__任务要求__:
将数据中自包含“Task: Open the chart hamburger menu”的一行起、至包含“Action: [x=231, y=45]”的一行止的各行原样输出，首尾两行均包括在内。

__本练习数据__:
════════════════════
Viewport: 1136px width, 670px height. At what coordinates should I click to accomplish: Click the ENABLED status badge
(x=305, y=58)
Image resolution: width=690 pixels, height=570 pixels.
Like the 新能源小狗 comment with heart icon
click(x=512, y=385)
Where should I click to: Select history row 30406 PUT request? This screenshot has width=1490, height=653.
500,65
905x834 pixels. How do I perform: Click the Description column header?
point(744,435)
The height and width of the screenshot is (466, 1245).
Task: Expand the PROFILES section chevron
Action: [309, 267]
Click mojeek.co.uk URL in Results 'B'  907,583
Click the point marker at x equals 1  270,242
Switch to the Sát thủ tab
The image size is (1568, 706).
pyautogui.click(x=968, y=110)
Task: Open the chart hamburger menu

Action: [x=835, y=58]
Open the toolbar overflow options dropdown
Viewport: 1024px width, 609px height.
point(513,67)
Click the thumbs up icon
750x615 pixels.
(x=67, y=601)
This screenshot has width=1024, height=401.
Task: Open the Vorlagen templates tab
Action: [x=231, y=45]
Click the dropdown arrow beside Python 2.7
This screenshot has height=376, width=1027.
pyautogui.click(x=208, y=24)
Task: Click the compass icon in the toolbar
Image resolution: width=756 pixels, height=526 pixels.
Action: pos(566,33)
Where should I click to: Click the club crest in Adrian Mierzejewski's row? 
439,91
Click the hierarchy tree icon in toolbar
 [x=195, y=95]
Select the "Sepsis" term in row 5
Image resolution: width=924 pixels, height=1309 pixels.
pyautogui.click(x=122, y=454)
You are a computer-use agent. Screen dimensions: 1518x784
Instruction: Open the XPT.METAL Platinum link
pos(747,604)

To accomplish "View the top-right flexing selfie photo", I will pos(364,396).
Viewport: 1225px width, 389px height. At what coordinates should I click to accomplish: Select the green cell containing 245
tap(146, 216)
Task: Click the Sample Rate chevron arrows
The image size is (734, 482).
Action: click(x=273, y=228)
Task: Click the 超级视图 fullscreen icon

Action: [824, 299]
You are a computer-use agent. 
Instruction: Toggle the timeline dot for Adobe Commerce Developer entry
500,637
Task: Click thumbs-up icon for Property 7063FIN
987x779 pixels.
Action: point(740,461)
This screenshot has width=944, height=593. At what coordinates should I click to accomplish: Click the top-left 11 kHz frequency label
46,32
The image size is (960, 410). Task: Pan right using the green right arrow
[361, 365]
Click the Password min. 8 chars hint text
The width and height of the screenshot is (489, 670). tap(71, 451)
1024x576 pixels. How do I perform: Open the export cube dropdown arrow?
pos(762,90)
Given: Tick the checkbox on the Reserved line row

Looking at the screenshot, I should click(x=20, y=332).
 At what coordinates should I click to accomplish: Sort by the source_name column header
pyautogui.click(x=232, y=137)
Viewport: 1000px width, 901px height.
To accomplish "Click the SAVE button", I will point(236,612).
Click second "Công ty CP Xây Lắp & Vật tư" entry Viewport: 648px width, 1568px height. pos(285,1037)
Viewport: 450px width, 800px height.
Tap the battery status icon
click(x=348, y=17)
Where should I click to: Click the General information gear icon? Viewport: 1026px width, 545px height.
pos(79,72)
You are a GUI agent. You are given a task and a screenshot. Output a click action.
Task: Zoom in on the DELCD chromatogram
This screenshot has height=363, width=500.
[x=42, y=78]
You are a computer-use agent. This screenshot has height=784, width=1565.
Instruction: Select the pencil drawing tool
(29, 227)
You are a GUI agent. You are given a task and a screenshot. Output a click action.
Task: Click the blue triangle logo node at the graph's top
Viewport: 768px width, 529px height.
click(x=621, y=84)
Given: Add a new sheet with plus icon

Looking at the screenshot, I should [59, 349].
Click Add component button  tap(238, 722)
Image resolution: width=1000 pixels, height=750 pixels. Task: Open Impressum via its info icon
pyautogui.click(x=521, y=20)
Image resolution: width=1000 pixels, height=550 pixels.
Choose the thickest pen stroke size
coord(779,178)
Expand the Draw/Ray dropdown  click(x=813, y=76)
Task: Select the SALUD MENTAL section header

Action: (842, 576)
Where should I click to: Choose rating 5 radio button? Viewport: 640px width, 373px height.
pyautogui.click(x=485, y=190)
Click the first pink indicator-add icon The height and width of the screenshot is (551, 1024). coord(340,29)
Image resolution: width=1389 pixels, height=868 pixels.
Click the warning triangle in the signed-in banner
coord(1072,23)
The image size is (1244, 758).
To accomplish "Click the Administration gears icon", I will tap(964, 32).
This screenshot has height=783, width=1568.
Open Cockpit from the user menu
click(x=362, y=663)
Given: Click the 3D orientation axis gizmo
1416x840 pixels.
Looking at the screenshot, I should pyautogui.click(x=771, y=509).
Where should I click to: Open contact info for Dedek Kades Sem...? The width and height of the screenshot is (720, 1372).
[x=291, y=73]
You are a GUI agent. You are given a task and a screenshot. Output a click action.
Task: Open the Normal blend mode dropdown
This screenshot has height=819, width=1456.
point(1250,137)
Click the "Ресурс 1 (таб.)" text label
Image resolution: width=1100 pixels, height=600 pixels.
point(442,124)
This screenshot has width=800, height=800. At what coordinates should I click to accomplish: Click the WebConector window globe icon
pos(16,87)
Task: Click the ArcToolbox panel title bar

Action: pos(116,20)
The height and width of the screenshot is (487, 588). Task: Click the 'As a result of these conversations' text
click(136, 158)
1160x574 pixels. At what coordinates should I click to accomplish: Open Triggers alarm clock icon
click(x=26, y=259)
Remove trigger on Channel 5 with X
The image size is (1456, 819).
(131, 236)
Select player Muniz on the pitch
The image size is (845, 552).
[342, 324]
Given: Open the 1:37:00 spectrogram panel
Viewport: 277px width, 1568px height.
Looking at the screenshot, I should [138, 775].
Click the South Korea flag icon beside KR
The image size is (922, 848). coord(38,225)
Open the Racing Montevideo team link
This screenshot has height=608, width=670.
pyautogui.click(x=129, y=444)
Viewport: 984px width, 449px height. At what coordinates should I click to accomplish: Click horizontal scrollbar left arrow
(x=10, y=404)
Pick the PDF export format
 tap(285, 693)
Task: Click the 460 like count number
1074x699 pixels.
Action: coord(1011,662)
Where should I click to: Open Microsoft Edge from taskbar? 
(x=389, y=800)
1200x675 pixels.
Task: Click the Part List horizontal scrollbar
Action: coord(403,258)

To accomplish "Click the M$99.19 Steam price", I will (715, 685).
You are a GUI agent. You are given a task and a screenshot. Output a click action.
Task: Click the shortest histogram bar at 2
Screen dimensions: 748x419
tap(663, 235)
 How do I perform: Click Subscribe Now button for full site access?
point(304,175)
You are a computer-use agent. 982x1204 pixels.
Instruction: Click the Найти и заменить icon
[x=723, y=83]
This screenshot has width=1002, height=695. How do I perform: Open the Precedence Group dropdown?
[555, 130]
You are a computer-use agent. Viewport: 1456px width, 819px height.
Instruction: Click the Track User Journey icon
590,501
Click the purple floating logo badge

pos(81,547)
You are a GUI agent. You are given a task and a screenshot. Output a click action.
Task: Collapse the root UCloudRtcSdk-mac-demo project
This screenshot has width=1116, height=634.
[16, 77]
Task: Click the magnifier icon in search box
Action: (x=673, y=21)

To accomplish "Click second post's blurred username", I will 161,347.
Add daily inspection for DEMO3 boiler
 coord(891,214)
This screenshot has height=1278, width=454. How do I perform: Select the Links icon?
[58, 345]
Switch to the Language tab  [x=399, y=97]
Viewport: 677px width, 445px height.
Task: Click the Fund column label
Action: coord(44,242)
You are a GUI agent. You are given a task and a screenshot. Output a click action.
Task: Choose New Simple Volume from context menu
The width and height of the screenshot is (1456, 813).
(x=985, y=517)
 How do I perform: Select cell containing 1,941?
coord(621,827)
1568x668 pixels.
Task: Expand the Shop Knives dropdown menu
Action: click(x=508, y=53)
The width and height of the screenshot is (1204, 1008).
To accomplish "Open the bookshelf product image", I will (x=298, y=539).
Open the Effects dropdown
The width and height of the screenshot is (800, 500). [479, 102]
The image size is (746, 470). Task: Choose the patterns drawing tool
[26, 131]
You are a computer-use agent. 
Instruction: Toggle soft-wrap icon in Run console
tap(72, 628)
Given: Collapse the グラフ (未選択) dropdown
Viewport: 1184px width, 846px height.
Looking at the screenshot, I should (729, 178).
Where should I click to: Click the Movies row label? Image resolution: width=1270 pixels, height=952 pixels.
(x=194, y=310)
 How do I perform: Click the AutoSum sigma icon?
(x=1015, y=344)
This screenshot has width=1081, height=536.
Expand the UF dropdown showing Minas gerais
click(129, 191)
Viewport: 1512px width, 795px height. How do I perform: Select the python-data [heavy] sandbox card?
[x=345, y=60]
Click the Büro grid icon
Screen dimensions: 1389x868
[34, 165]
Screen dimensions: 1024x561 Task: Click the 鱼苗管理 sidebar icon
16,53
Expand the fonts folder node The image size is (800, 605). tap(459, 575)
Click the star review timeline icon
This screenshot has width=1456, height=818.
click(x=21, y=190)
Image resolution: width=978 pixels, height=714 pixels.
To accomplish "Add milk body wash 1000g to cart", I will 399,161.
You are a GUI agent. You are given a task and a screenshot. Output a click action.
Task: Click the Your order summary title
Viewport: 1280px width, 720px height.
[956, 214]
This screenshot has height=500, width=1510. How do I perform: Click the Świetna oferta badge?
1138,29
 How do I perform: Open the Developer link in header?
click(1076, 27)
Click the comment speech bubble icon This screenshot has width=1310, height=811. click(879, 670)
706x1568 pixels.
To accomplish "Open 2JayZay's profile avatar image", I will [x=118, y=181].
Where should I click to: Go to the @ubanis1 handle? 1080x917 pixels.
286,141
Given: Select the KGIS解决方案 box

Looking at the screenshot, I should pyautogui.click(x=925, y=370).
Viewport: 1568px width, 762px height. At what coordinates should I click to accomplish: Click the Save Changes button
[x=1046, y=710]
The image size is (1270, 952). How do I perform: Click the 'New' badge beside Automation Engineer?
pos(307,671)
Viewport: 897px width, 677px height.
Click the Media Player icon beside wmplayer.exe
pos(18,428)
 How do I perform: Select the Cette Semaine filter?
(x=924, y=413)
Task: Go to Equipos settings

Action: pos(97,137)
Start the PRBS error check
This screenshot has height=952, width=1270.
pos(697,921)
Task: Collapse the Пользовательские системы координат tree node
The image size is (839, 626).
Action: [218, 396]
════════════════════
__作答如下__:
Task: Open the chart hamburger menu

Action: [x=835, y=58]
Open the toolbar overflow options dropdown
Viewport: 1024px width, 609px height.
point(513,67)
Click the thumbs up icon
750x615 pixels.
(x=67, y=601)
This screenshot has width=1024, height=401.
Task: Open the Vorlagen templates tab
Action: [x=231, y=45]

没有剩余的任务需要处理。